Capturing coastal water level

There is an obvious need to extend the satellite-based sea level record toward the coast, where altimetry cannot yet reach, and where tide gauges are difficult to install. Figure 6 shows that the video-derived sea level measurements are in good agreement with two existing coastal altimetry products used for comparison45. Tidal harmonics were successfully extracted together with long-term sea level rise. And the signature of sea level variations induced by coastal waves, such as Kelvin waves, could well be present in the video data, but this remains to be investigated through more developments. Video stations help in understanding the main factors that determine the accuracy of near-shore altimeter data; and the propagation of sea level variations to the coast (see53).

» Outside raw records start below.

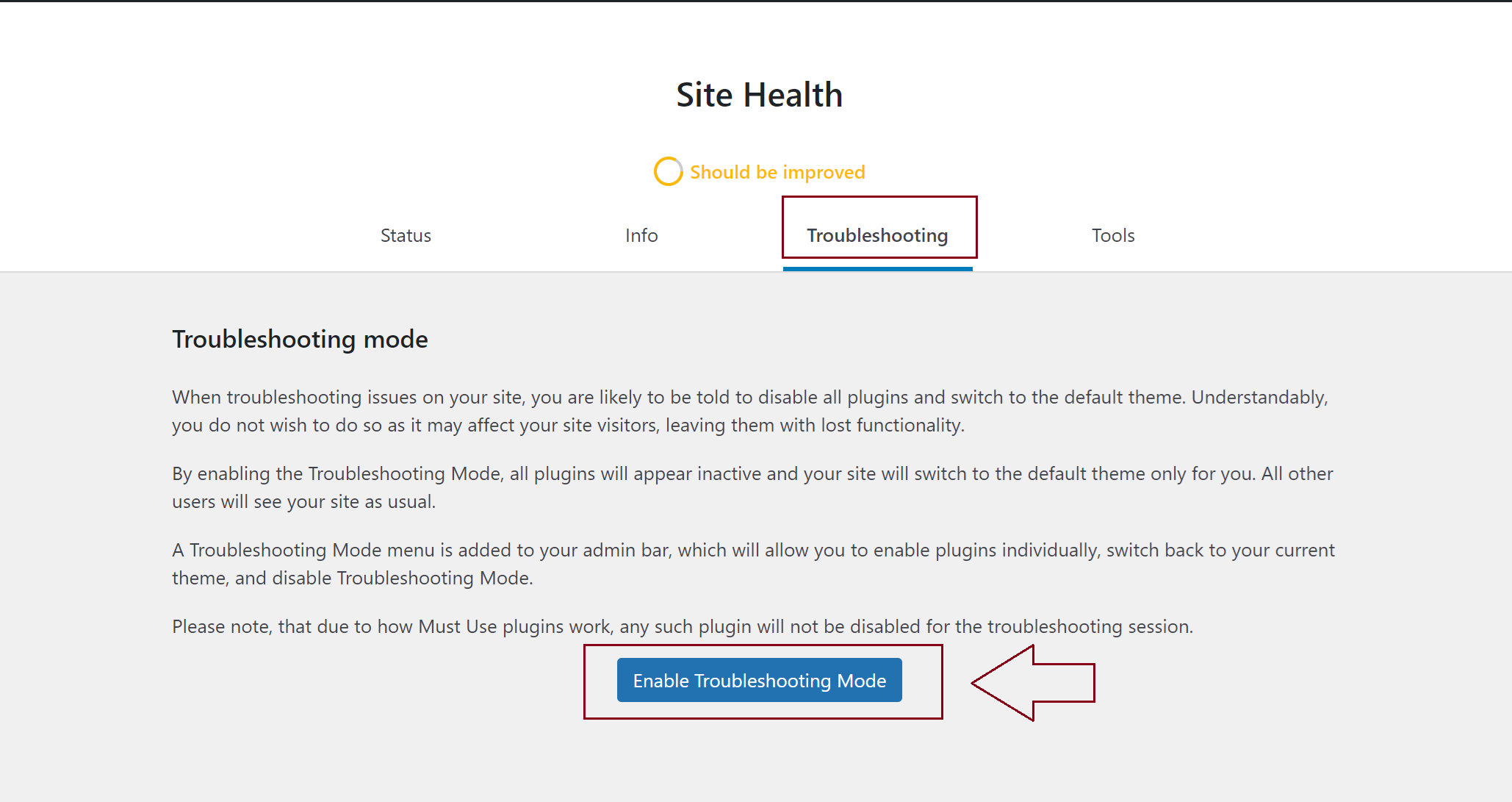The width and height of the screenshot is (1512, 802).
Task: Click the blue underline beneath the active tab
Action: (x=877, y=269)
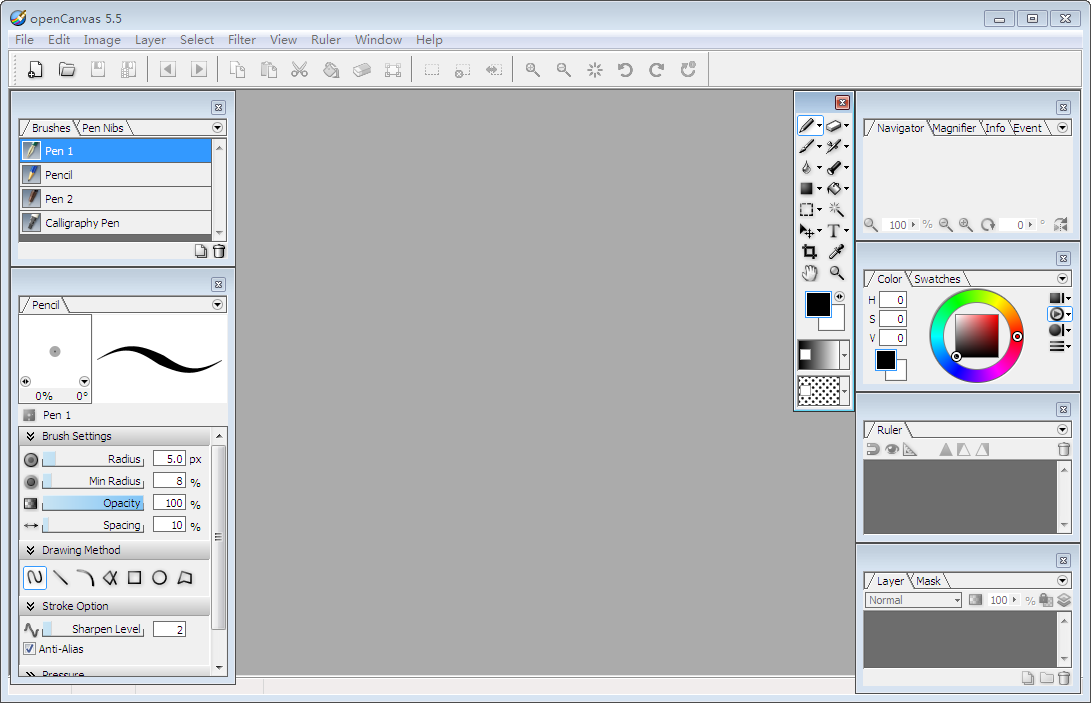This screenshot has width=1091, height=703.
Task: Choose the Hand pan tool
Action: coord(809,273)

In addition, imagery from video stations is needed to refine estimates of wave contribution to sea level variations at the coast, which have so far been estimated by empirical formulations54. Indeed, waves undergo a series of complex transformations when propagating from deep-water to shallow water, resulting in the well-known process of wave set-up55 which adds a physical contribution to sea level variations. Using a collocated dataset, tide gauge, and wave buoy, Abessolo et al.53 showed that wave set-up contribution could be estimated from a video camera system, thus highlighting the potential of optimizing the location of coastal observation networks with respect to satellite ground tracks (as expressed in56). A new method for runup detection from video imagery57, consisting of detecting the instantaneous waterline from uprush and backwash using the Radon Transform, was introduced and validated using the the conventional color contrast method from RGB images and LiDAR measurements. The results show better detection skills even for adverse conditions.

Figure 6
figure 6

Comparison of monthly video-derived sea level anomalies with SSALTO/DUACS (black), and CTOH X-TRACK 2017 (blue) monthly derived sea level anomalies at Grand Popo, Benin. Red solid line are linear regression and red dashed lines indicate the 95% confidence levels. CTOH X-TRACK 2017 are altimetry products obtained from along-track combined TOPEX/Poseidon, Jason-1, Jason-2, and Jason-3 missions, at a spatial resolution of 6–7 km84. CTOH X-TRACK products (https://doi.org/10.6096/CTOH_X-TRACK_2017_02) are provided by the "Center for Topographic Studies of the Ocean and Hydrosphere (CTOH/LEGOS). The SSALTO/DUACS (https://doi.org/10.24400/527896/a01-2022.011 version 1.0) are SSALTO/Data Unification and Altimeter Combination System (DUACS) multi-mission gridded and delayed-time altimetry products provided by Copernicus Marine and Environment Monitoring Service. In the SSALTO/DUACS products, available altimeter missions are merged and mapped daily onto a 1/4°-resolution grid. See Table S2 for statistical values. The figure was generated using MATLAB R2013a (8.1.0.604) software.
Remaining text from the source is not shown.